Andrea Arnold a su retranscrire intelligemment le quotidien d'un élevage de vaches, sans en faire un film lourd et en filmant un récit implicite dont le spectateur interprète lui-même les images à sa manière.
La chose frappante du film est notre ressemblance aux vaches, nos réactions et instinct sont les mêmes. On suit plus qu'une simple vache, c'est une mère déchirée qui se fait arracher son enfant et qui l'appelle pour le retrouver. Luma est protectrice et cherchera toujours à défendre son petit, quitte à pousser la caméra. Il faut que les personnes persuadées que les bêtes n'ont pas de personnalité voient ce film impérativement. Un exemple de moment puissant est celui où le veau se fait retirer ses cornes et revient la tête baissée. C'est l'expression physique universelle de la honte.

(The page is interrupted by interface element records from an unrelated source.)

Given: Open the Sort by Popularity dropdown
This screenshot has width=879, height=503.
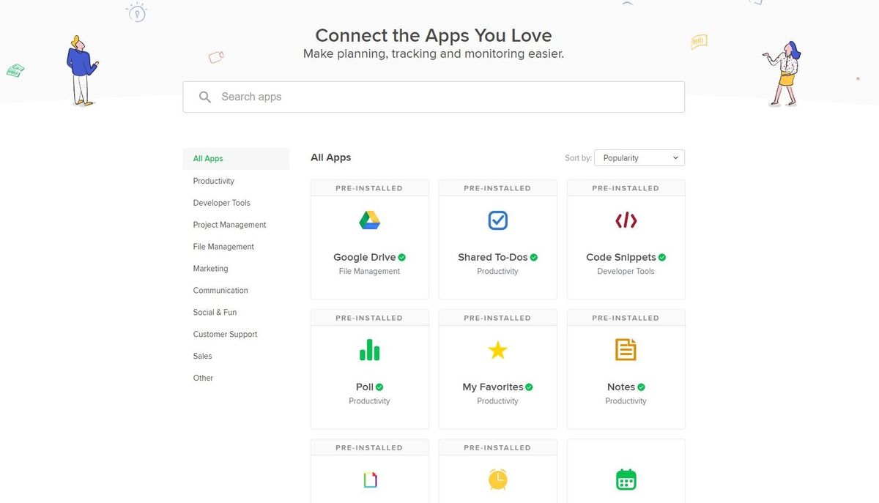Looking at the screenshot, I should pyautogui.click(x=639, y=158).
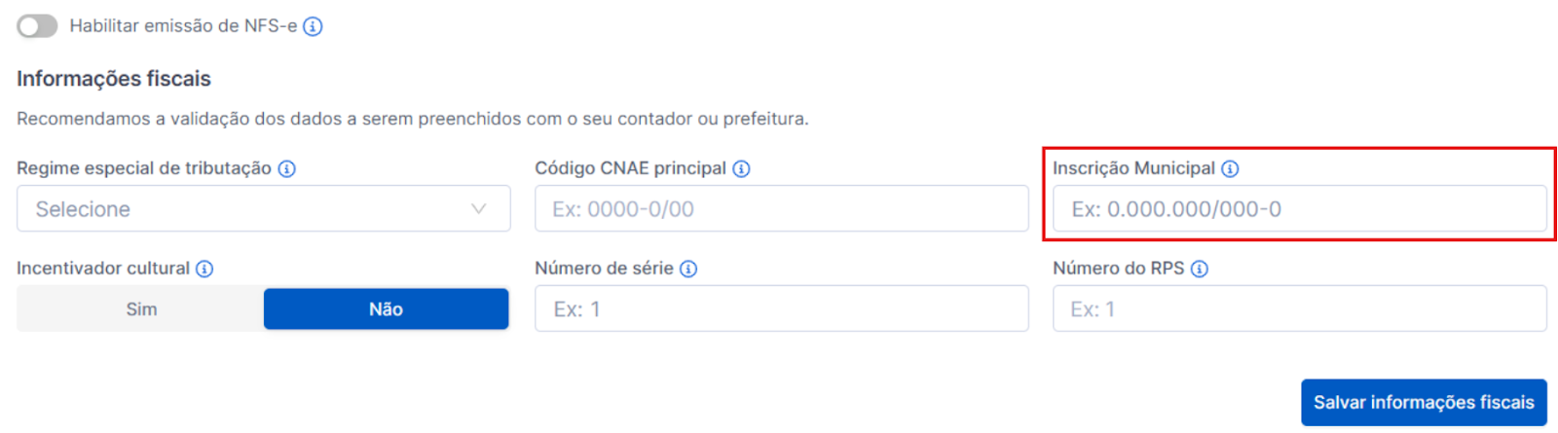This screenshot has height=433, width=1558.
Task: Focus the Inscrição Municipal input field
Action: 1299,209
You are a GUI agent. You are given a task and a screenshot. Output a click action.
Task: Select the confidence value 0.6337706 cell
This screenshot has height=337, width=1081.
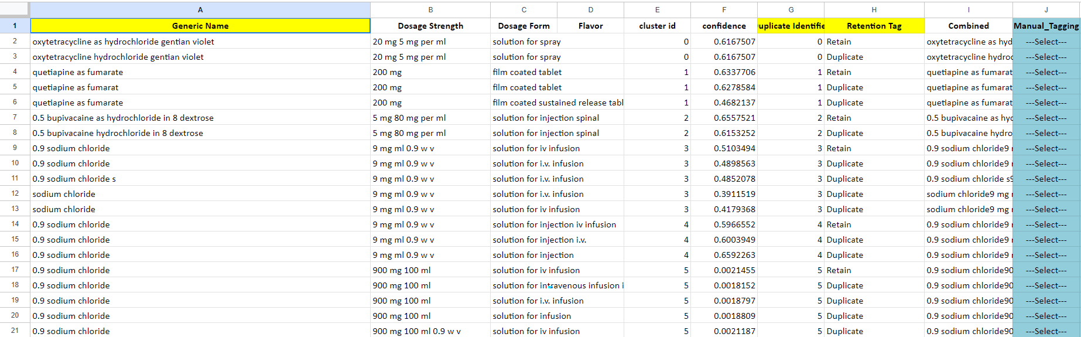pyautogui.click(x=724, y=72)
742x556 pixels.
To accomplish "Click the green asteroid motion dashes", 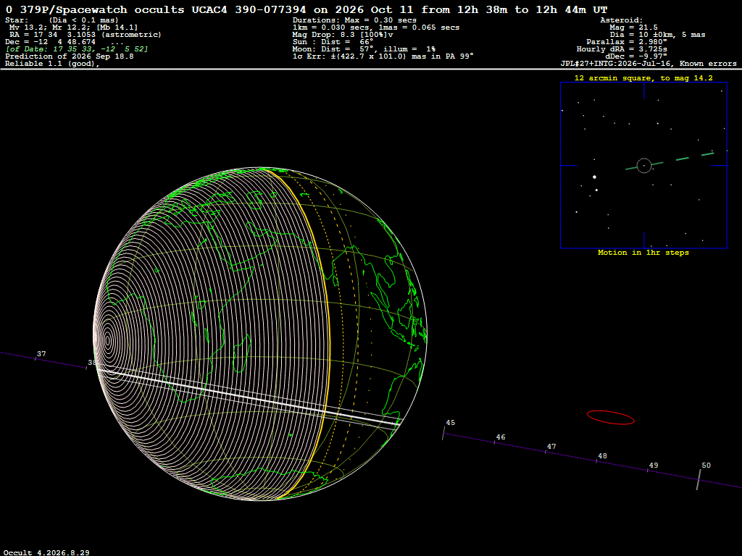I will click(x=670, y=161).
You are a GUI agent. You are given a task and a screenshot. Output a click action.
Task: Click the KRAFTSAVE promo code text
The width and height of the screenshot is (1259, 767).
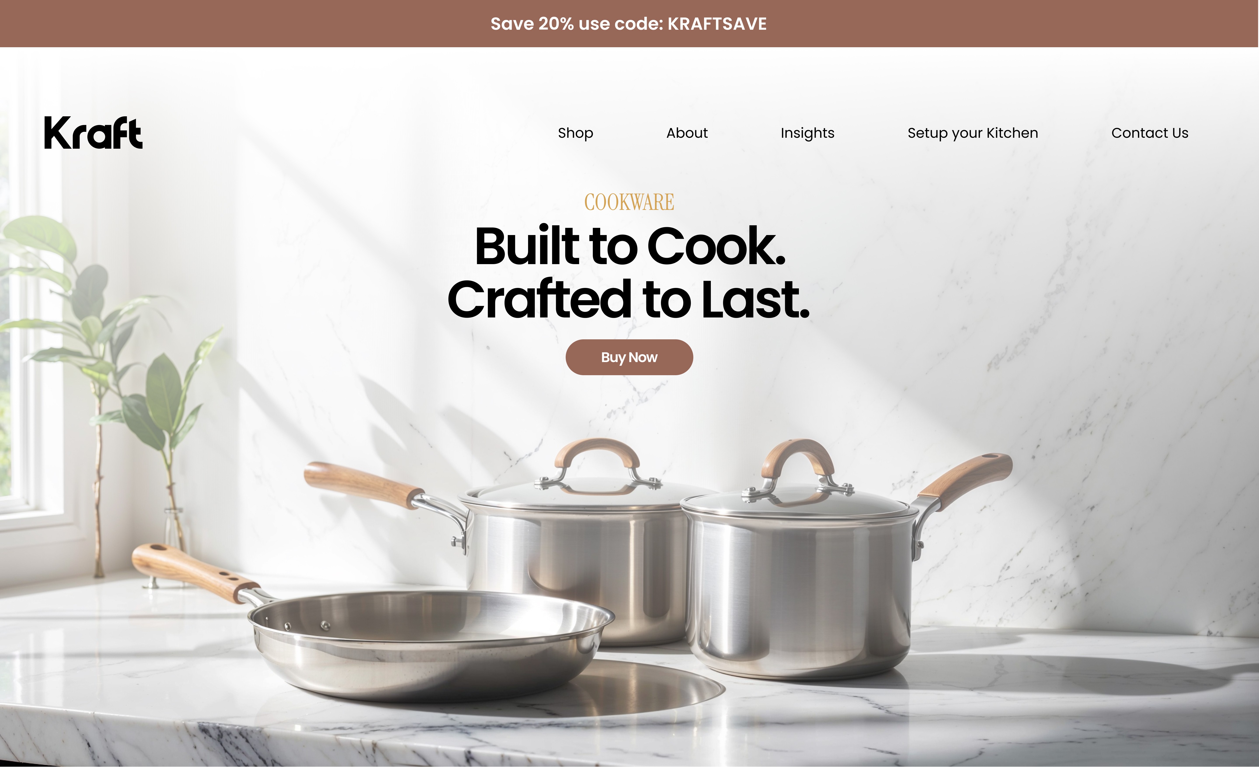(717, 24)
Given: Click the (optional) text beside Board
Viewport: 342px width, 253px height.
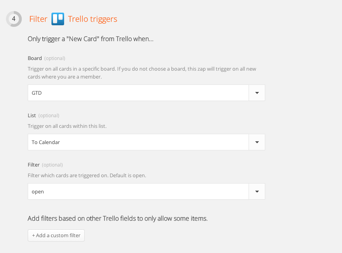Looking at the screenshot, I should (55, 58).
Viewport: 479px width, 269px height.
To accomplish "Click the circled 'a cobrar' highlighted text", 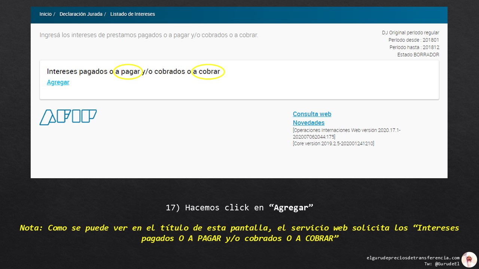I will 208,71.
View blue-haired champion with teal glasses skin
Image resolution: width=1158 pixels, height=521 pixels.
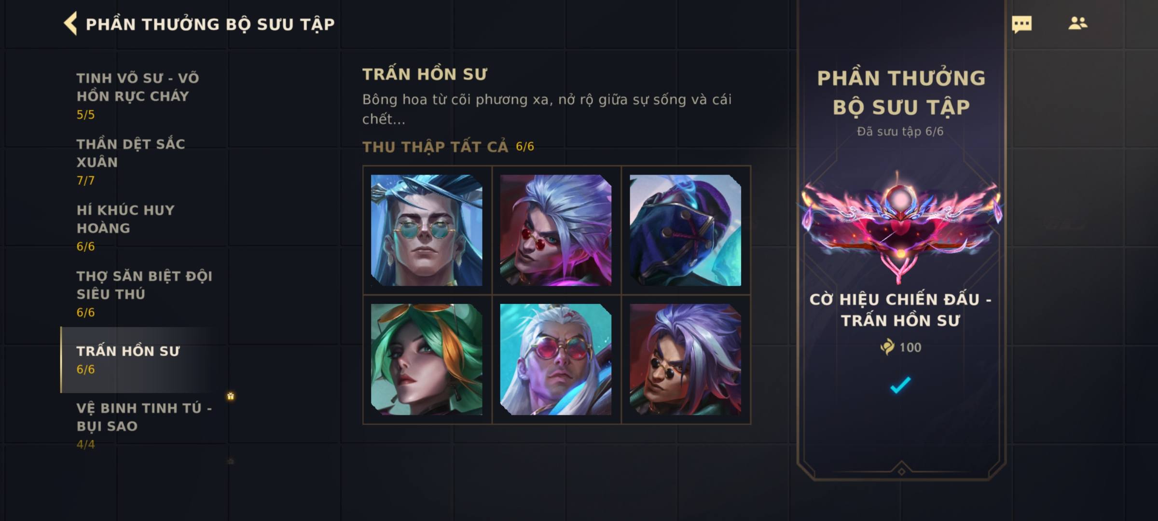(427, 230)
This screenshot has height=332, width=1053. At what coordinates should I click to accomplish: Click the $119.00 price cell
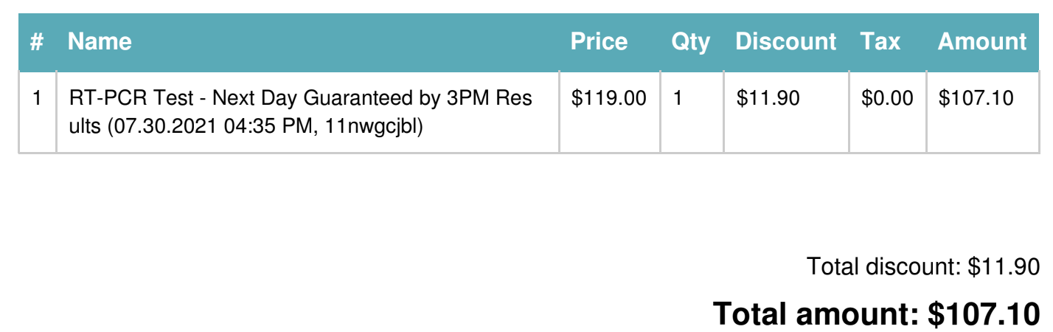pyautogui.click(x=609, y=97)
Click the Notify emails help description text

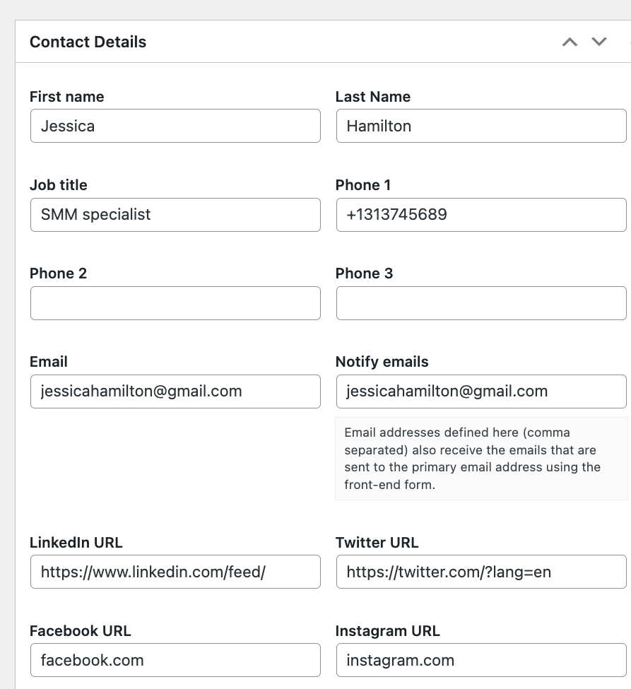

Je ne trouve pas pour autant que le métier de l'Homme est diabolisé, les méthodes et pratiques semblent compréhensibles pour la plupart. Imposer leur présence dès la naissance, puis faire téter le veau avec un biberon devant sa mère, ne me semble pas condamnable et même logique pour la bonne collecte du lait.
Tuer Luma me paraît tout de même extrême puisque qu'elle aurait pu finir sa vie heureuse dans la plaine avec ses petits plutôt que de mourir froidement parce qu'elle est trop vieille. Mais d'un point de vue économique on peut comprendre les humains.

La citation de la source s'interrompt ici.